Ook al mocht ik als kind nog geen gat in een broek vallen en weken de woorden ‘uitkijken’ en ‘oppassen’ als trouwe viervoeters nooit van mijn zijde, toen op 1 juni 1975 het dragen van autogordels verplicht werd, begonnen mijn ouders te muiten. Onze witte Kever, hoewel ook toen al antiek in ontwerp, was jong genoeg om met heupgordels te zijn uitgerust. Mijn vader moest ze tussen zitting en leuning vandaan peuteren en vanaf de herfst van 1975 toen de politie van waarschuwen overging in boetes uitdelen, legden mijn ouders die gordels losjes over hun schoot.
De gordelplicht was een dankbaar onderwerp op iedere verjaardag. Iedereen kende via de sigarenboer van de tante van de aangetrouwde broer van de buurvrouw wel iemand die geketend in de gordels te water was geraakt en smartelijk verdronken. Zelf kende ik alleen maar een oom, geen echte maar een vriend van mijn ouders, die met behulp van alcohol, zonder gordel en met geen druppel water in de wijde omtrek, tot twee keer toe door zijn auto was gepinpongd.

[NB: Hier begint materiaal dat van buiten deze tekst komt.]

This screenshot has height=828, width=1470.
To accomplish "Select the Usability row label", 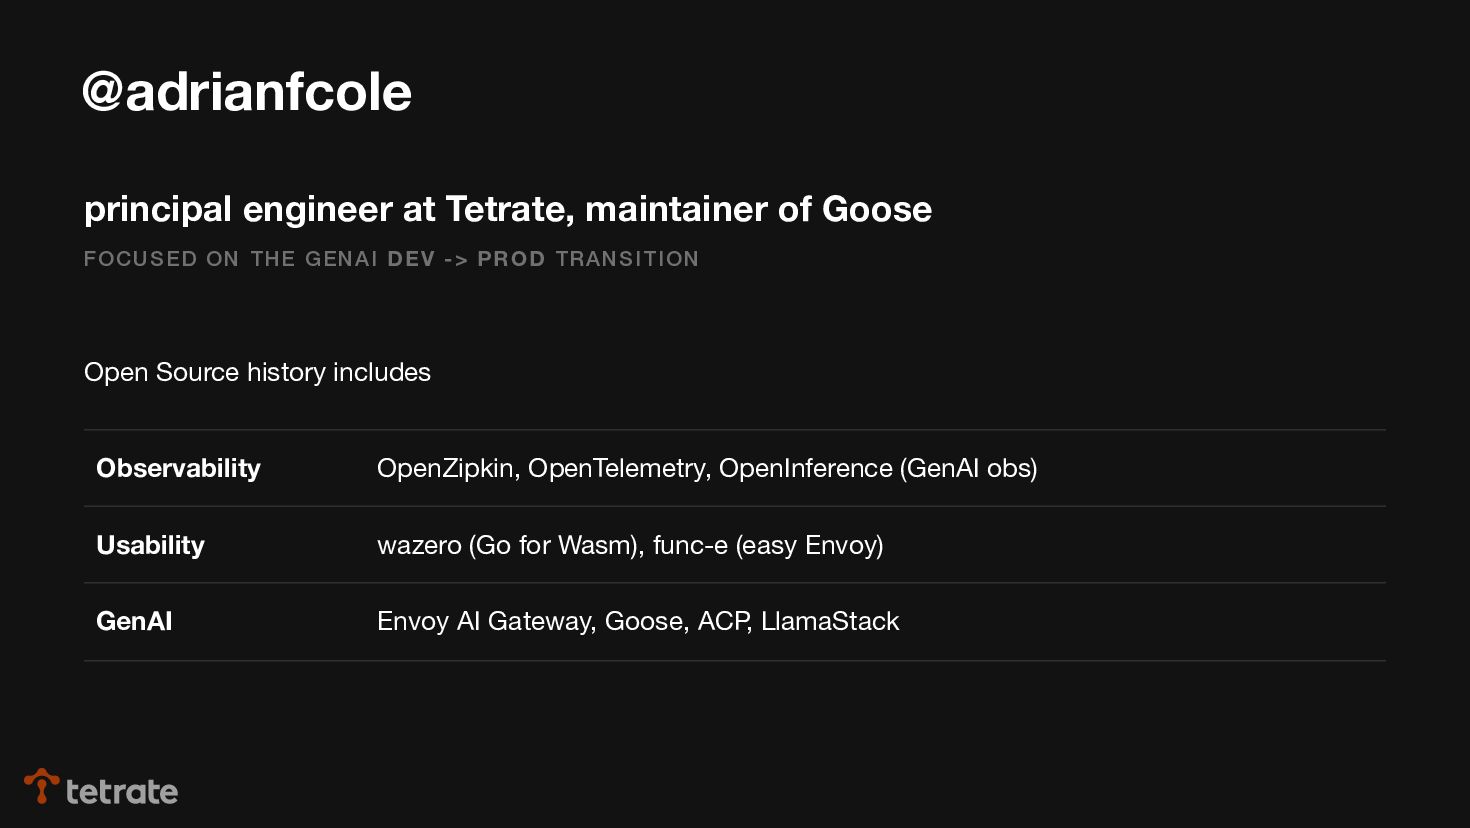I will point(150,545).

De tweede keer moest hij tussen de pedalen vandaan gepeuterd worden. De verhoudingen in zijn gezicht waren daarna anders en op verjaardagen dronk hij alleen nog 7up.

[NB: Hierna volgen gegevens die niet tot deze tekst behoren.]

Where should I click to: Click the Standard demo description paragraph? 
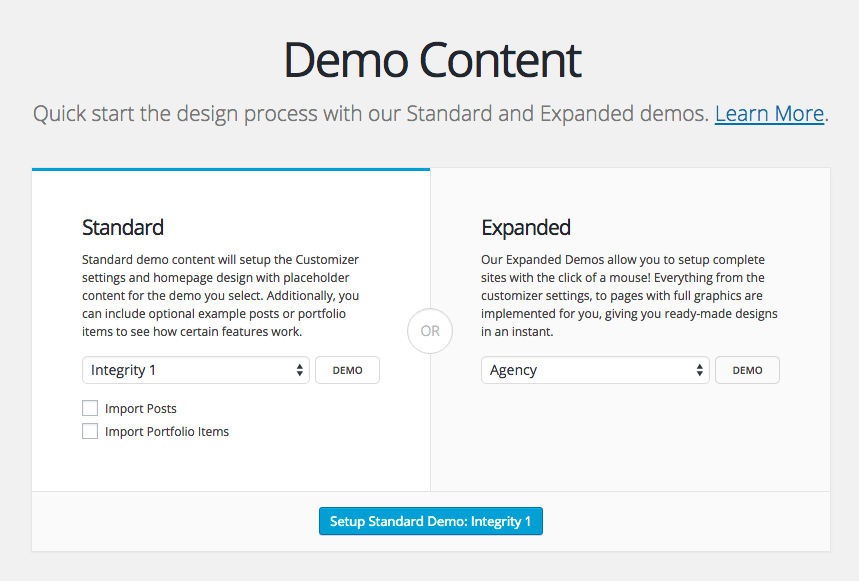[x=221, y=296]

Toen mijn ouders in 1981 een gloednieuwe Kever kochten – in Duitsland, in Nederland was de verkoop al gestaakt – zaten daar driepuntsgordels in. Ze bekloegen zich over de last van dat tuig over je lijf en dat het je strot zou afsnijden en frommelden de riem losjes onder hun oksel. Ik meen dat mijn vader de automatische oprolfunctie zelfs saboteerde, ik herinner me een grote veiligheidsspeld net onder de plek waar de riem uit de carrosserie kwam. Over de verwurgende functie hadden ze in minder overdreven mate trouwens wel gelijk, mijn ouders waren noch groot noch zwaar en we weten inmiddels dat alles in de wereld ontworpen is voor het gemiddelde mannenlijf waardoor vrouwen tig keer vaker ernstig letsel oplopen.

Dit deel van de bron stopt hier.